Directions for this task -
Rewrite the records below as a numbered list, omitting blank lines and leaving the pictures out.

Items from a dataset
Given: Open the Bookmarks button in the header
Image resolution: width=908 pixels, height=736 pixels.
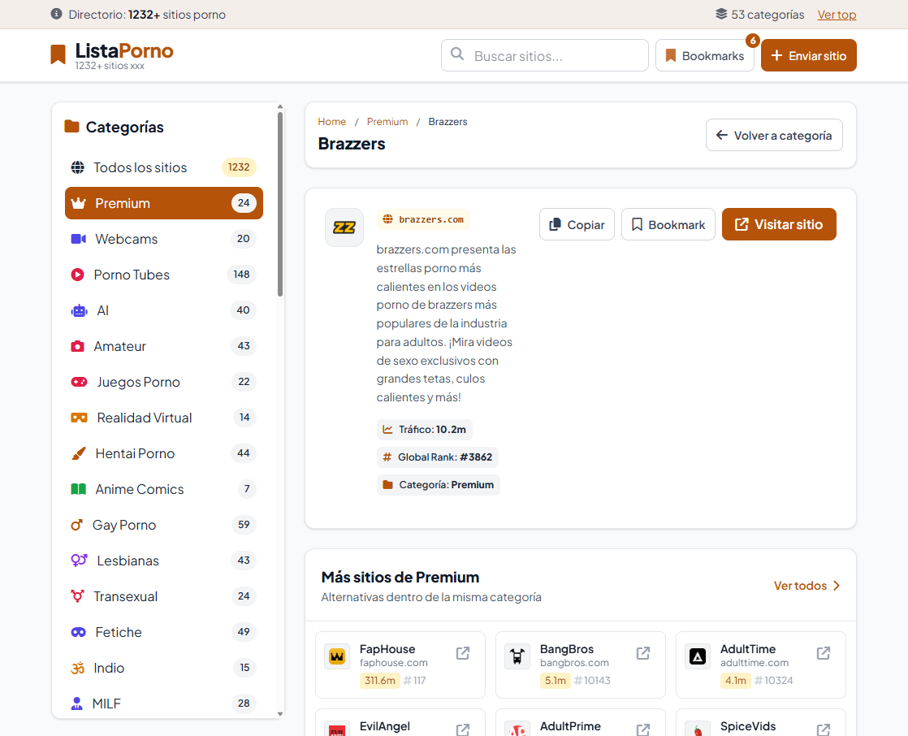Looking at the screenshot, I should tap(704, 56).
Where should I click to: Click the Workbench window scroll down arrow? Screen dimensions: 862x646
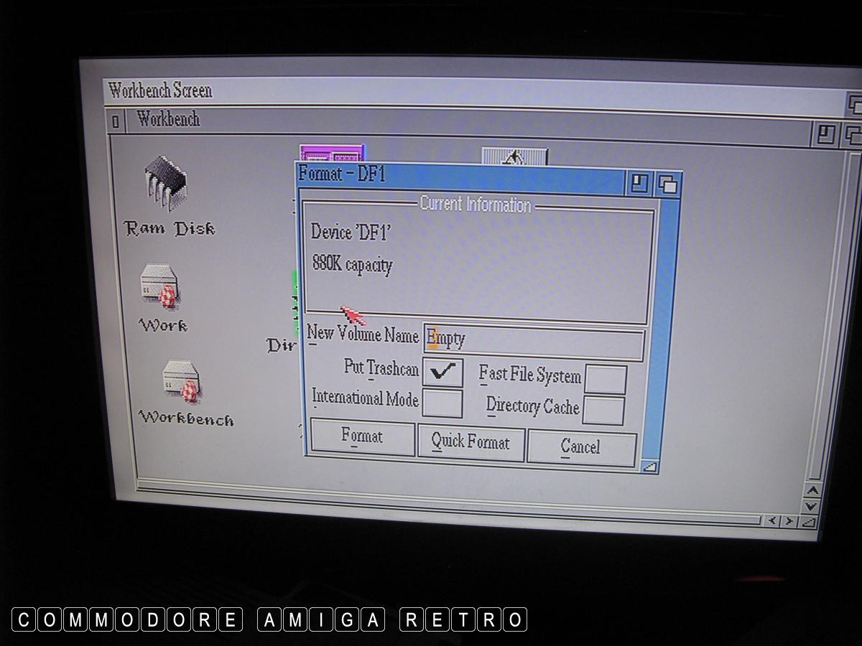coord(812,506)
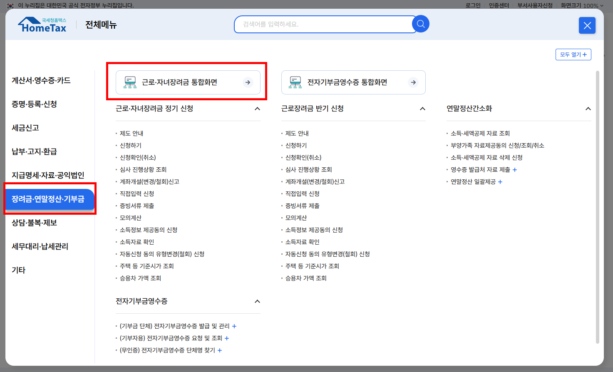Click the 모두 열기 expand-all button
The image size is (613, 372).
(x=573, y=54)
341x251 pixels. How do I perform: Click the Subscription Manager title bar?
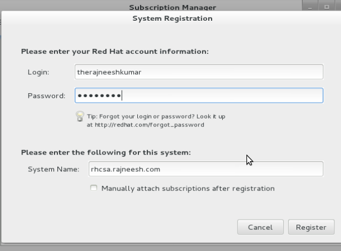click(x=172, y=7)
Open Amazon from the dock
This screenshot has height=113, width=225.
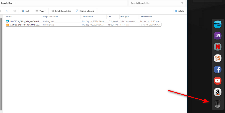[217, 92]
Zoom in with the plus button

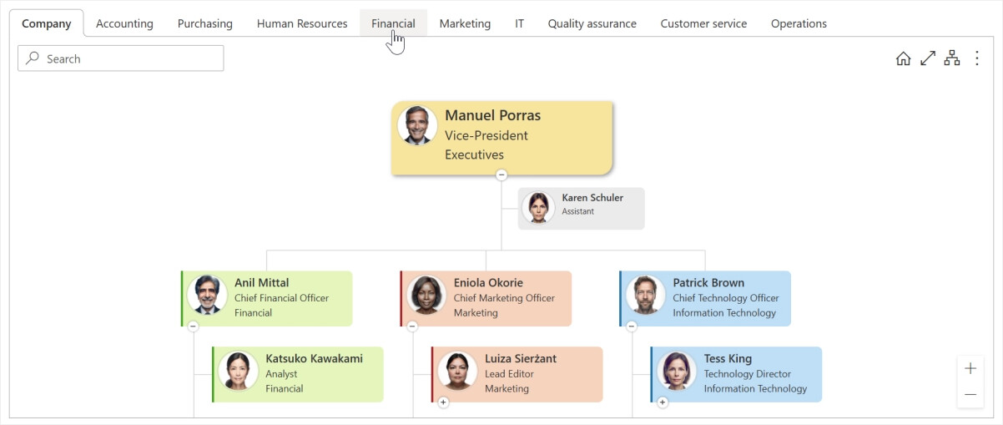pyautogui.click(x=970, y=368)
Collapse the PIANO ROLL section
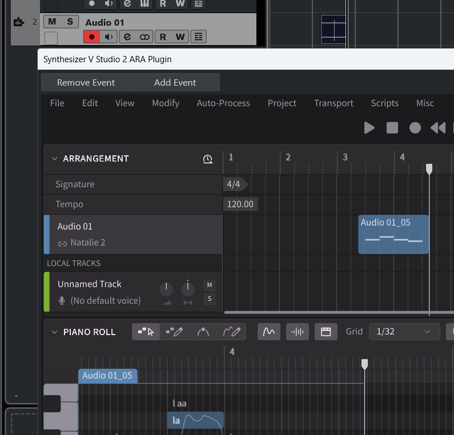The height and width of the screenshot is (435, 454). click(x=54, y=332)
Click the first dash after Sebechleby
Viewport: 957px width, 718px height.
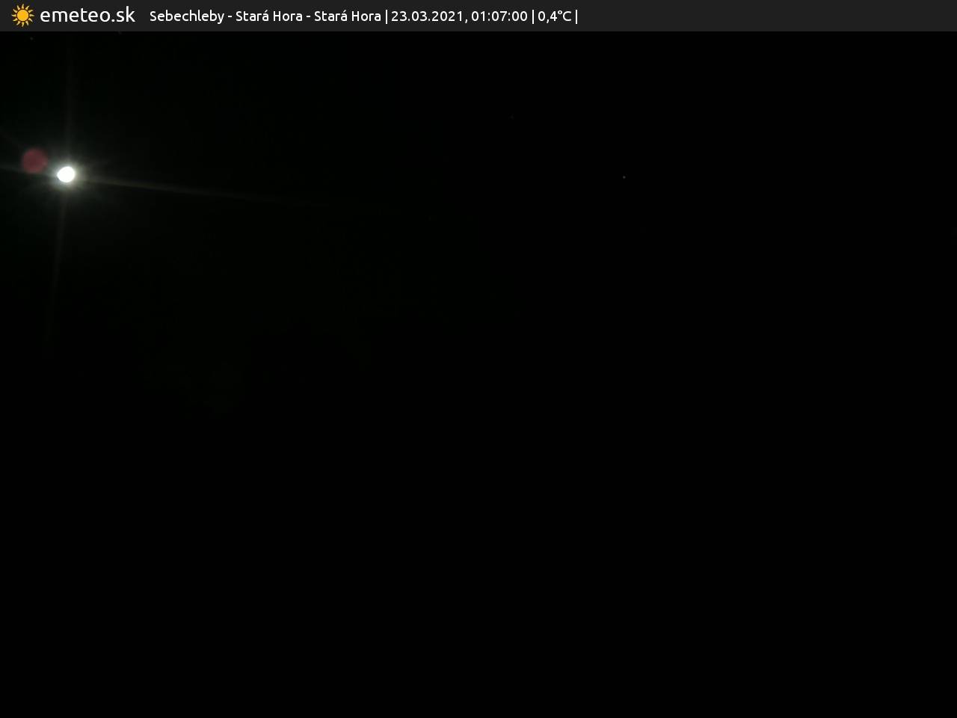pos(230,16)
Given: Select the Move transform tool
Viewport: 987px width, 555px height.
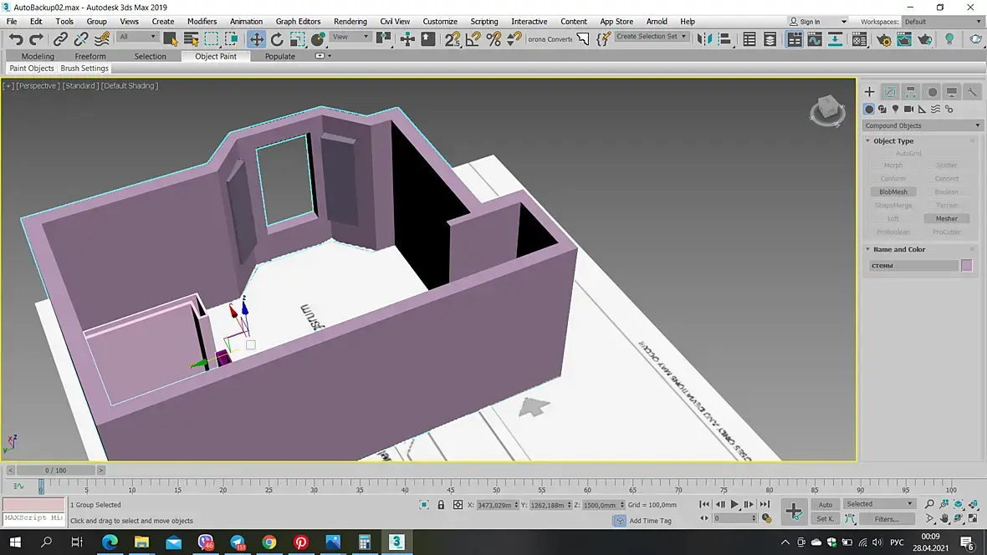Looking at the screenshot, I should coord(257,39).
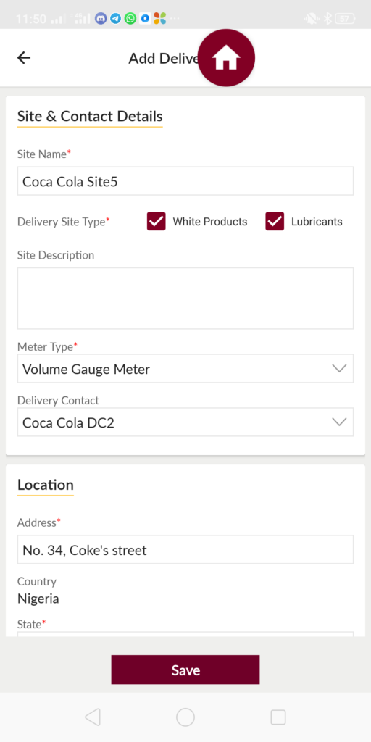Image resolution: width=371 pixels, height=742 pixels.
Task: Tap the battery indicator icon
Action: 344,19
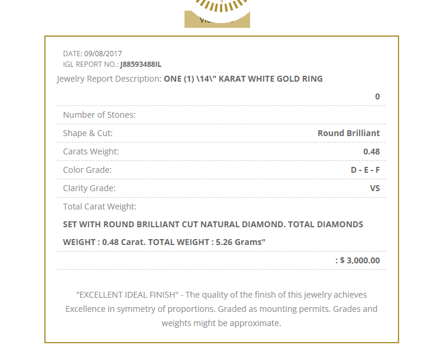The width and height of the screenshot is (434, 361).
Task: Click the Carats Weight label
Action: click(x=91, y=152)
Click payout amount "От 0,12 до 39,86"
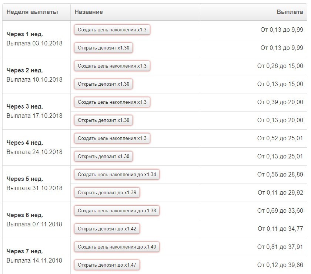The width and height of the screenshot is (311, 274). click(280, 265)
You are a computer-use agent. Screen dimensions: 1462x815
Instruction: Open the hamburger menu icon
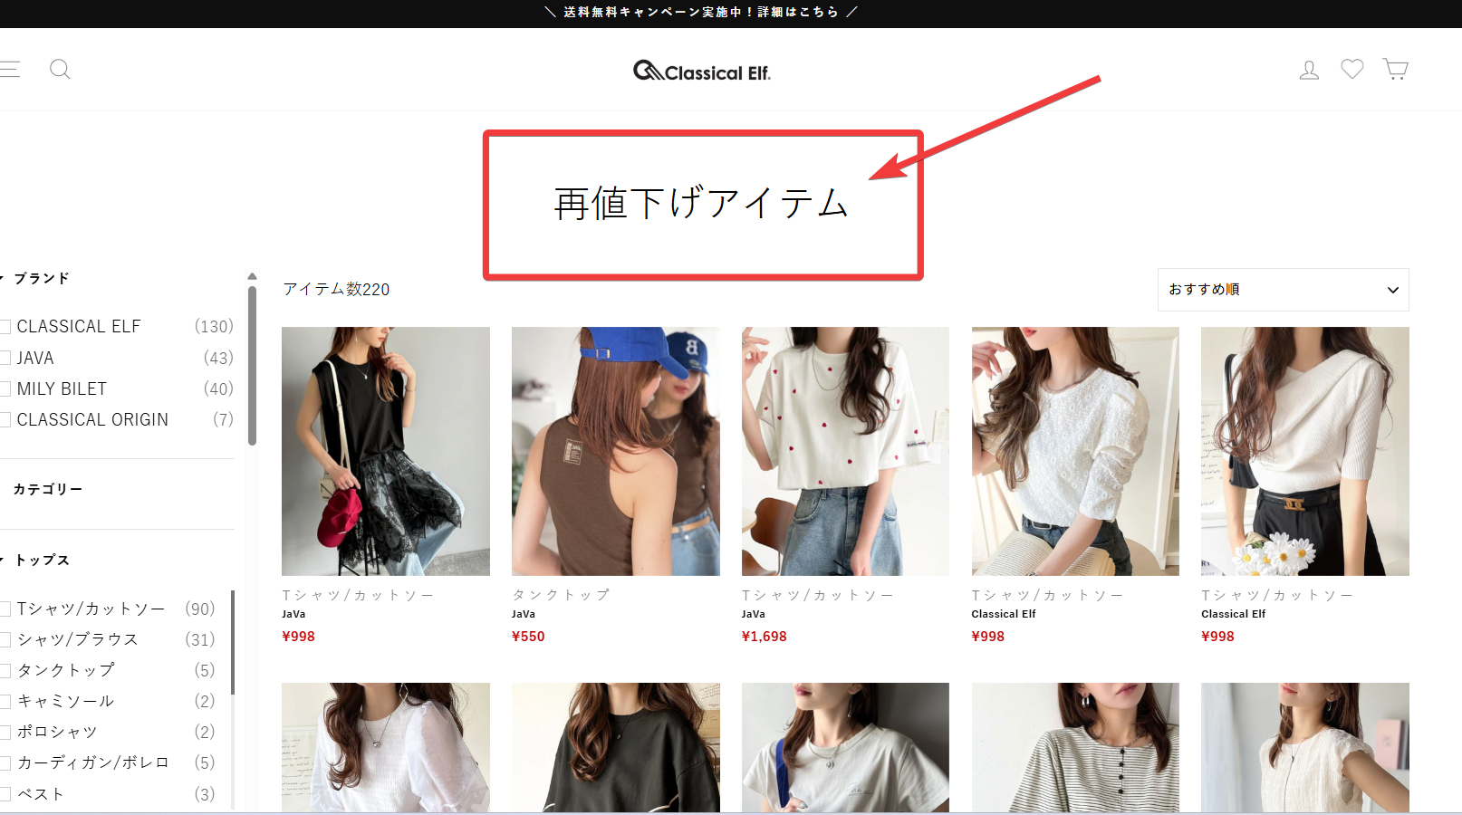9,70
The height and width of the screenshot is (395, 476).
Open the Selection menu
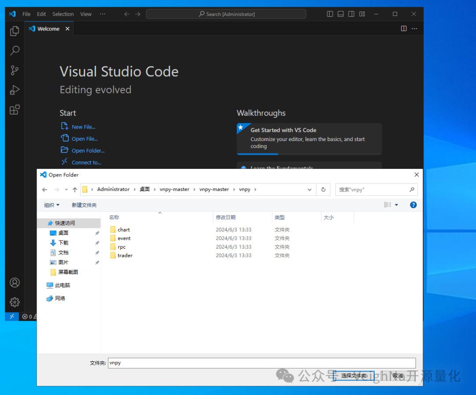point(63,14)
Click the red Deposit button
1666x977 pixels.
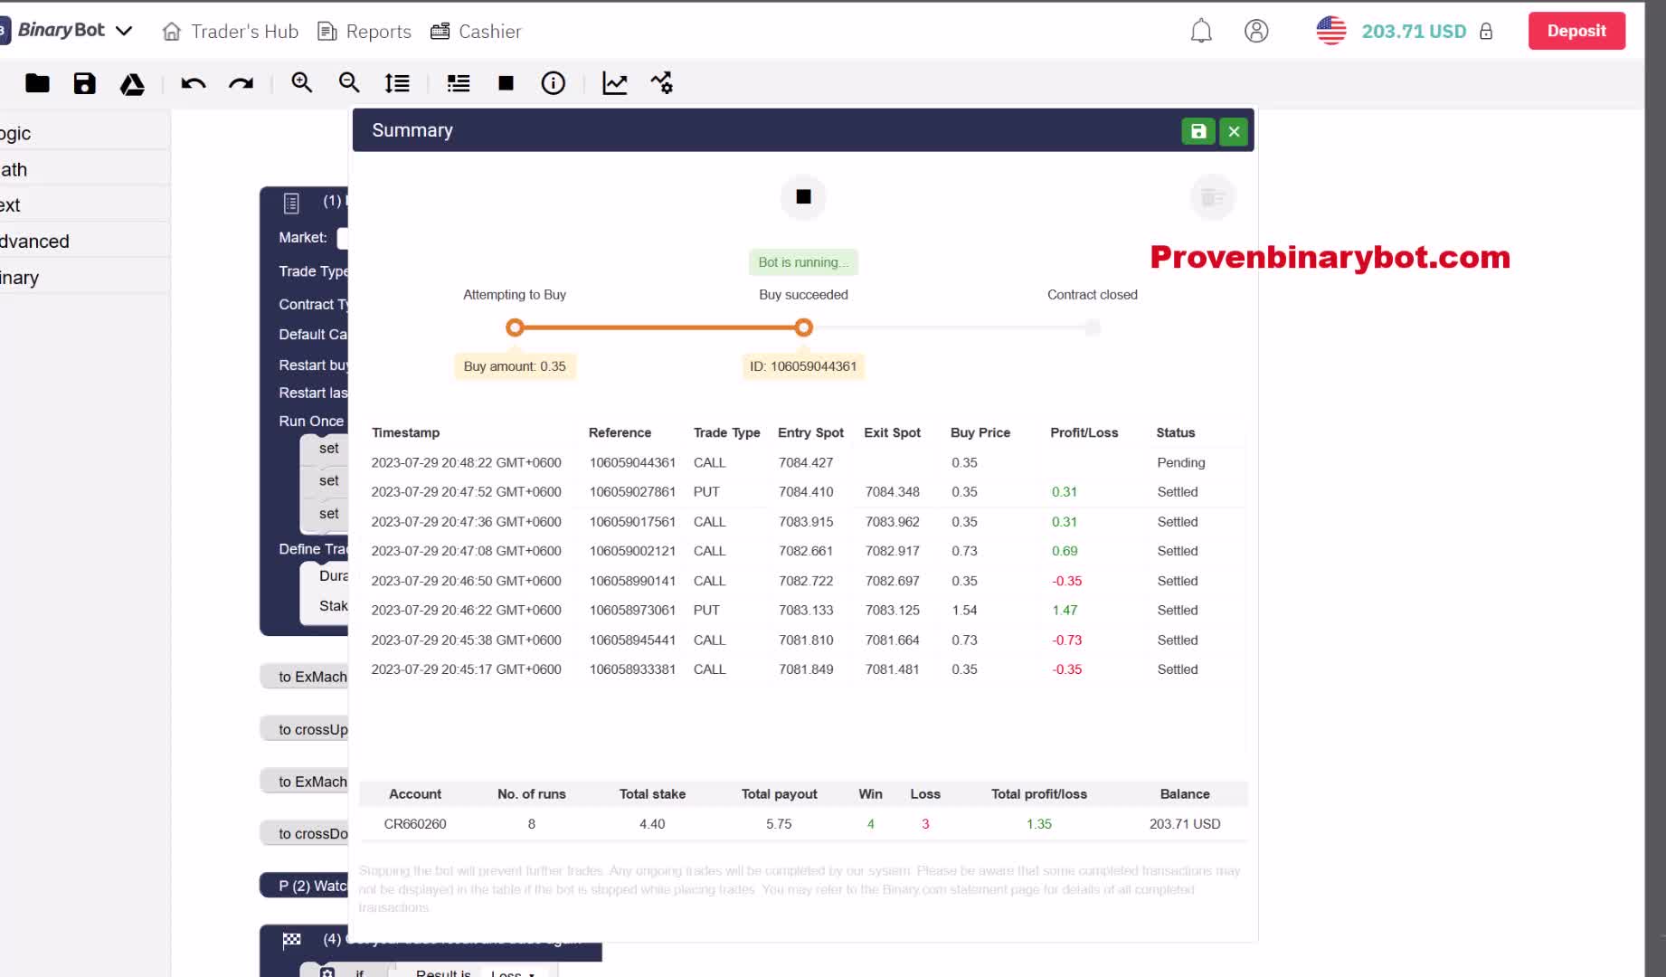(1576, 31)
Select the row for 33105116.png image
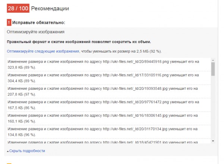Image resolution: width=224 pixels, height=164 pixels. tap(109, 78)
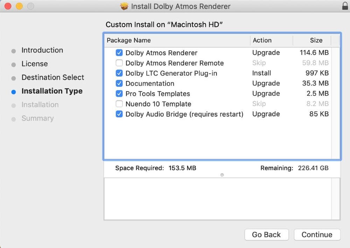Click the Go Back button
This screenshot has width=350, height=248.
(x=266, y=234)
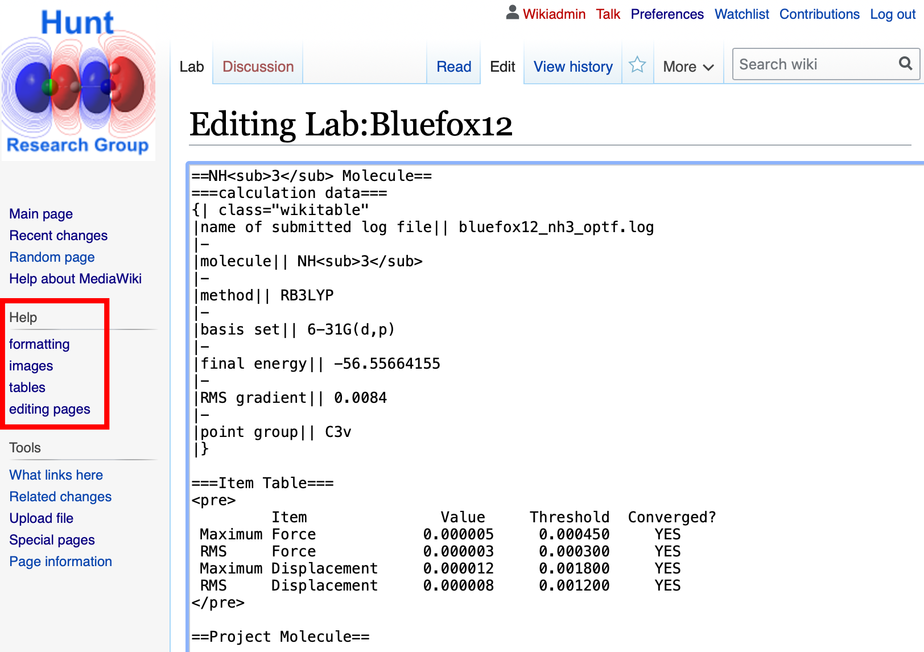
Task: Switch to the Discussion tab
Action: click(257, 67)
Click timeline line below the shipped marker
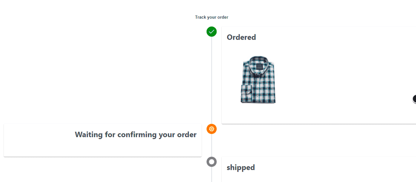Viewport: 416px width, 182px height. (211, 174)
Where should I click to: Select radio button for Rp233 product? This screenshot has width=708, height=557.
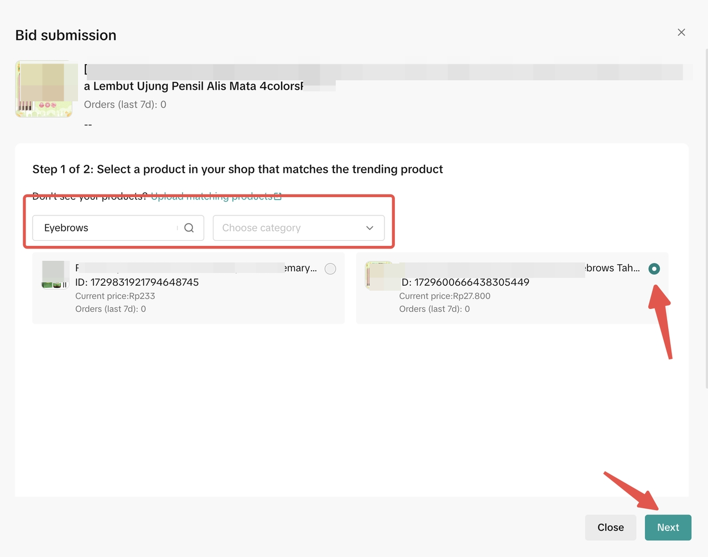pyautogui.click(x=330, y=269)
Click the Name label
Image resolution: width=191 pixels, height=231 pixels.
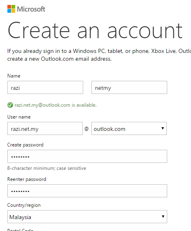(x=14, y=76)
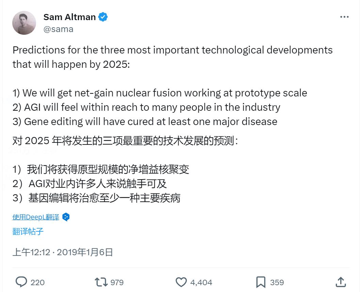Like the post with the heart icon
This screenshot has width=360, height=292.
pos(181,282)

The output -
1. Given: Open the Bookmarks button in the header
2. Image resolution: width=908 pixels, height=736 pixels.
3. Looking at the screenshot, I should tap(704, 56).
4. Where should I click to: Click the Workbench window scroll down arrow? Screen dimensions: 862x646
5. coord(812,506)
6. Click the 모두 열기 expand-all button
7. The image size is (613, 372).
8. (x=573, y=54)
9. 341x251 pixels. How do I perform: Click the Subscription Manager title bar?
10. click(x=172, y=7)
11. Open Amazon from the dock
12. This screenshot has height=113, width=225.
13. [217, 92]
14. Zoom in with the plus button
15. pyautogui.click(x=970, y=368)
16. Collapse the PIANO ROLL section
17. The height and width of the screenshot is (435, 454). click(x=54, y=332)
18. Click the first dash after Sebechleby
19. Viewport: 957px width, 718px height.
20. pos(230,16)
21. Given: Select the Move transform tool
22. Viewport: 987px width, 555px height.
23. Looking at the screenshot, I should coord(257,39).
24. Image resolution: width=371 pixels, height=742 pixels.
25. Task: Tap the battery indicator icon
26. Action: 344,19
27. The width and height of the screenshot is (434, 361).
28. Task: Click the Carats Weight label
29. Action: click(x=91, y=152)
30. Click payout amount "От 0,12 до 39,86"
31. The width and height of the screenshot is (311, 274). click(280, 265)
32. You are a computer-use agent. Screen dimensions: 1462x815
33. Instruction: Open the hamburger menu icon
34. 9,70
35. The height and width of the screenshot is (395, 476).
36. Open the Selection menu
37. point(63,14)
38. Click the red Deposit button
39. 1666x977 pixels.
40. (1576, 31)
41. Select the row for 33105116.png image
42. Image resolution: width=224 pixels, height=164 pixels. tap(109, 78)
43. Click the Go Back button
44. This screenshot has width=350, height=248.
45. (x=266, y=234)
46. Task: Switch to the Discussion tab
47. Action: click(257, 67)
48. Click timeline line below the shipped marker
49. Viewport: 416px width, 182px height. (211, 174)
50. Where should I click to: Select radio button for Rp233 product? This screenshot has width=708, height=557.
51. pyautogui.click(x=330, y=269)
52. Click the Name label
53. Image resolution: width=191 pixels, height=231 pixels.
54. (x=14, y=76)
55. Like the post with the heart icon
56. This screenshot has width=360, height=292.
57. pos(181,282)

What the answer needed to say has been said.